Bonjour à tous

Tout comme vient de le faire Madame la présidente sortante, Je vous remercie toutes et tous de votre présence. Je vous adresse, mes vœux les plus chaleureux pour cette nouvelle année 2020.

Je ne reviendrais pas sur les chiffres qui vous ont été présentés par Madame la présidente sortante si ce n’est mon souhait de réduction du taux de départage bien que sur ce nombre important, il y ai une très grosse série de 38 dossiers CAMIVA.

Il nous faut prendre exemple de nos collègues des conseils d’Aix les bains et Albertville en la matière

Mais pour en avoir grandement discuter avec les présidents et vice-présidents employeurs et salariés de ces conseils, un climat bien plus serin semble y être installé aussi.

L’année 2020, comme vous avez pu le remarquer, s’ouvre dans un climat de luttes et de manifestations importantes contre la réforme des retraites et celle impactant le fonctionnement de notre juridiction par la grève illimitée décidée par le Barreau.

Cette grève est pleinement justifiée par la remise en cause du système particulier de retraite des avocats, un système solidaire et excédentaire, qui conduirait non seulement à baisser la pension de retraite pour tous les avocats mais conduirait surtout au doublement des cotisations, avec comme conséquence une répercussion inévitable de cette hausse sur les honoraires, excluant de fait une partie de la population d’hommes et femmes les moins aisés, et donc l’accès à la justice en particulier celle du travail.

 

Le barreau comme l’ensemble de ceux qui s’opposent à cette réforme, syndicats, gilets jaunes, et les quelques 63 % de la population qui soutiennent ces mouvements sociaux se retrouveront dans les premiers mots du poème de 1848 de Victor Hugo :                   « Ceux qui vivent sont ceux qui luttent »

 Beaucoup de changement en ce début d’année 2020.

Les nouvelles réformes judiciaires ont un impact certain sur le Conseil des Prud’hommes  de Chambéry, dans son organisation technique, matérielle mais aussi et surtout dans la gestion humaine.

Madame la Directrice de greffe nous a bien aidé en cette fin d’année 2019 et début 2020 dans ces problématiques jusque-là, inconnues au conseil des prud’hommes et je pense que nous serons contraints de la solliciter, durant cette année. Et si nous avons une absence maladie, le  greffe serait contraint de fermer.

Le personnel du greffe du conseil des Prud’hommes de Chambéry, les différents stagiaires venus en renfort durant l’année ont œuvré par leur professionnalisme au bon fonctionnement de notre conseil.

Et je tiens à les remercier grandement car sans eux n’oublions pas il n’y aurait pas de justice rendue.

· · · · ·

EXERCICE 1 —
Recopiez le passage du discours qui va de « Madame la Directrice » jusqu'à « de notre conseil. ».
EXERCICE 2 —
Relevez tous les noms de villes mentionnés dans le discours.

· · · · ·

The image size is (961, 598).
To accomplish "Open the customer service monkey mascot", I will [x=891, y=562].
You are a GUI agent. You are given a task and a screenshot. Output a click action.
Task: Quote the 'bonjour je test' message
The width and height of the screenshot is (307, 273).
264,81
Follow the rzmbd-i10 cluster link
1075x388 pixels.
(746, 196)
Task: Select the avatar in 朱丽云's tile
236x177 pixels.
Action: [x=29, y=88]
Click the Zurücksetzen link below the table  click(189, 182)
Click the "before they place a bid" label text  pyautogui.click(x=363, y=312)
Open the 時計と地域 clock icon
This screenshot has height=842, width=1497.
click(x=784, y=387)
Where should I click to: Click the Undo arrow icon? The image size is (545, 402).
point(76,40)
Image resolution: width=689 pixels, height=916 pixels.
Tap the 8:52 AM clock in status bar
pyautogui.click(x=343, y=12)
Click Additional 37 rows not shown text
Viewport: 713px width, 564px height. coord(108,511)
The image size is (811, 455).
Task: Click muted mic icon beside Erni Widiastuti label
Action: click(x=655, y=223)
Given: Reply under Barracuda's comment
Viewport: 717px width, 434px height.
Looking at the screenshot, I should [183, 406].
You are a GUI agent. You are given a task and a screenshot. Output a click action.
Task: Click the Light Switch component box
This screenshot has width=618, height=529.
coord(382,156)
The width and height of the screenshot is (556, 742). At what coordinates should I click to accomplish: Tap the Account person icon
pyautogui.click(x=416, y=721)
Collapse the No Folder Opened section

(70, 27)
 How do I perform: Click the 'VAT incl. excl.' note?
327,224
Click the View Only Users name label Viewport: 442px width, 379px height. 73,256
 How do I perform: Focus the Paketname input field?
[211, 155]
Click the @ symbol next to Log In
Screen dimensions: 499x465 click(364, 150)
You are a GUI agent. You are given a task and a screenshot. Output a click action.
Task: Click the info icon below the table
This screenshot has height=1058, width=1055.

· · · · ·

CORRIGÉ 1 —
Madame la Directrice de greffe nous a bien aidé en cette fin d’année 2019 et début 2020 dans ces problématiques jusque-là, inconnues au conseil des prud’hommes et je pense que nous serons contraints de la solliciter, durant cette année. Et si nous avons une absence maladie, le  greffe serait contraint de fermer.

Le personnel du greffe du conseil des Prud’hommes de Chambéry, les différents stagiaires venus en renfort durant l’année ont œuvré par leur professionnalisme au bon fonctionnement de notre conseil.

CORRIGÉ 2 —
Aix les bains, Albertville, Chambéry